The market would mostly handle a shutdown of Yellow …

Fuller said Yellow’s share of the LTL market is about 10%. “What I understand in talking to other LTL carriers is they believe that there’s sufficient capacity right now in this market, across the freight economy, to handle the volume,” he added.

He cited one exception: cross-country freight for retail customers, which he said has been a “bread and butter” business at Yellow. That freight might end up moving in a contract truckload arrangement “or a national carrier like XPO (NYSE: XPO) or FedEx (NYSE: FDX) that combined with incremental purchased transportation services from the truckload market” will be able to fill the hole. Fuller did say he expects that short-term LTL rates could shoot up 9% to 12% quickly. 
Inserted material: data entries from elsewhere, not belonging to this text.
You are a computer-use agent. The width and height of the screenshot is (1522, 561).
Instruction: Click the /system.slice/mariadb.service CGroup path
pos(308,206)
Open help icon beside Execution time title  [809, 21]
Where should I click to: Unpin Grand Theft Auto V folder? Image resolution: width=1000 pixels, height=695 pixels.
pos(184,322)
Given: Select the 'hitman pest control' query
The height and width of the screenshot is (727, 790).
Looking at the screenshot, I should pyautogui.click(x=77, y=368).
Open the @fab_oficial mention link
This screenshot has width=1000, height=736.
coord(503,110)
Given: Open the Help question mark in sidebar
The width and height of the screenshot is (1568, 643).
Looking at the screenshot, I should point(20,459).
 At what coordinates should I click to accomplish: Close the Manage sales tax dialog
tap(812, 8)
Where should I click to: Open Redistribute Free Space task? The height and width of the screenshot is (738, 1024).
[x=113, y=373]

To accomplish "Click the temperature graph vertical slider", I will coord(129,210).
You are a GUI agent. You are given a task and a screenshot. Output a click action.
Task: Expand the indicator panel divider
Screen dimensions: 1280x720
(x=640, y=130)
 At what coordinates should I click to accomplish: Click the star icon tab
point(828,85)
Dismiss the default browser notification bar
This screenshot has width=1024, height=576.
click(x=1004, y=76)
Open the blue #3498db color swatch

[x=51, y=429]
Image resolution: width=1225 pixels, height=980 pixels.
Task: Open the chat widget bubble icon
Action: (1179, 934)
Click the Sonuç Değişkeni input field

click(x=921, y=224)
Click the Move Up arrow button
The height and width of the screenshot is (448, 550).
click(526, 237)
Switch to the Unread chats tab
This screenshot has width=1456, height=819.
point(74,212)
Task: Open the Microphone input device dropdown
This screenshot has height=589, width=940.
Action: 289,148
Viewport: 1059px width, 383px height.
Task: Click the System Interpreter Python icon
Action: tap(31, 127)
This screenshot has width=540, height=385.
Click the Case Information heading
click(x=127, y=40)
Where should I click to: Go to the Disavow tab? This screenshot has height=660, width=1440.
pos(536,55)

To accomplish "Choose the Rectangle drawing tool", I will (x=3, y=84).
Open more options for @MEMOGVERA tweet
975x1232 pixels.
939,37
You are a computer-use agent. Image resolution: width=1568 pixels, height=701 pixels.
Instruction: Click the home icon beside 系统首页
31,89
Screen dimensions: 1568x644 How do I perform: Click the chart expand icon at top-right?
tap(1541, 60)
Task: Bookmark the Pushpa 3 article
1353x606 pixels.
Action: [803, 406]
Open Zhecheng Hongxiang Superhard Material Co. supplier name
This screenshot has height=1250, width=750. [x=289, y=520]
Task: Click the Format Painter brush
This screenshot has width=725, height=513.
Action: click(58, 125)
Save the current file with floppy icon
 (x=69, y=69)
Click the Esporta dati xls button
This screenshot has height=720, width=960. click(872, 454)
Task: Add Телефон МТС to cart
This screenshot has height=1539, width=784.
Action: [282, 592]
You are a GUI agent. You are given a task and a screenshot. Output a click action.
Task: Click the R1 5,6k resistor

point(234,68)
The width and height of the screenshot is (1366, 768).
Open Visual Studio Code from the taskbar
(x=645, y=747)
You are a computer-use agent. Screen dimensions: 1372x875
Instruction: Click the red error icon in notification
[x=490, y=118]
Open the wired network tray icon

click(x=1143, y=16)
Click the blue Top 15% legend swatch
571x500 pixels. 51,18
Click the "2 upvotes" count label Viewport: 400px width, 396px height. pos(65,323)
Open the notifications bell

“Some of the stuff being thrown around now is shippers’ revenge,” Fuller said of the current market. “But if you’re an LTL carrier, there’s opportunity. I’m sure they will get it. The question is, how long will this happen?” Freight will be able to move, he said: “The fact that the freight market is incredibly soft means there should be ample capacity,” Fuller said, adding one caveat:

… Unless the Teamsters strike UPS

Measuring the impact of a UPS strike is challenging, Fuller said. The company is a $100 billion business, and about $70 billion of that is in the U.S. Regardless of the specific size, Fuller harkened back to the UPS strike of 1997. “Anyone who lived in trucking those days talks about just how chaotic it was,” he said. The strike was a “massive, massive gift” to trucking because it drove “volume and disruption.” And since e-commerce barely existed then — Amazon was just a fledgling company — the impact of a UPS strike this time would be far greater, Fuller said.

His projection of how a UPS strike would play out foresees that LTL carriers would be “flooded with freight opportunities.” Volume also would “show up” at FedEx, the U.S. Postal Service and parts of the DHL network. But the problem is that “they simply aren’t going to have the capacity” to handle the freight moving out of the UPS network.

These companies that would be the first choice of diverted UPS freight “are going to be buying a lot of linehaul capacity, and they won’t have the capacity on their docks to handle it.” The result: Some freight that would normally move on LTL carriers is going to get moved over to truckload carriers. In an odd twist, Fuller said, independent truckers might be rooting for the Teamsters now, because if there’s a UPS strike, there might be “unprecedented” volumes coming into the truckload market.

How does that impact capacity? The national Outbound Tender Reject Index (OTRI), a measurement of capacity, has lingered below 4% most of the year, reflecting a loose truckload market with plenty of capacity.

If there’s a UPS strike, OTRI will accelerate “across the board,” Fuller said. Tender rejections will rise and companies will be forced to “pay up” for capacity, he predicted. “The ballpark is going to be electric.”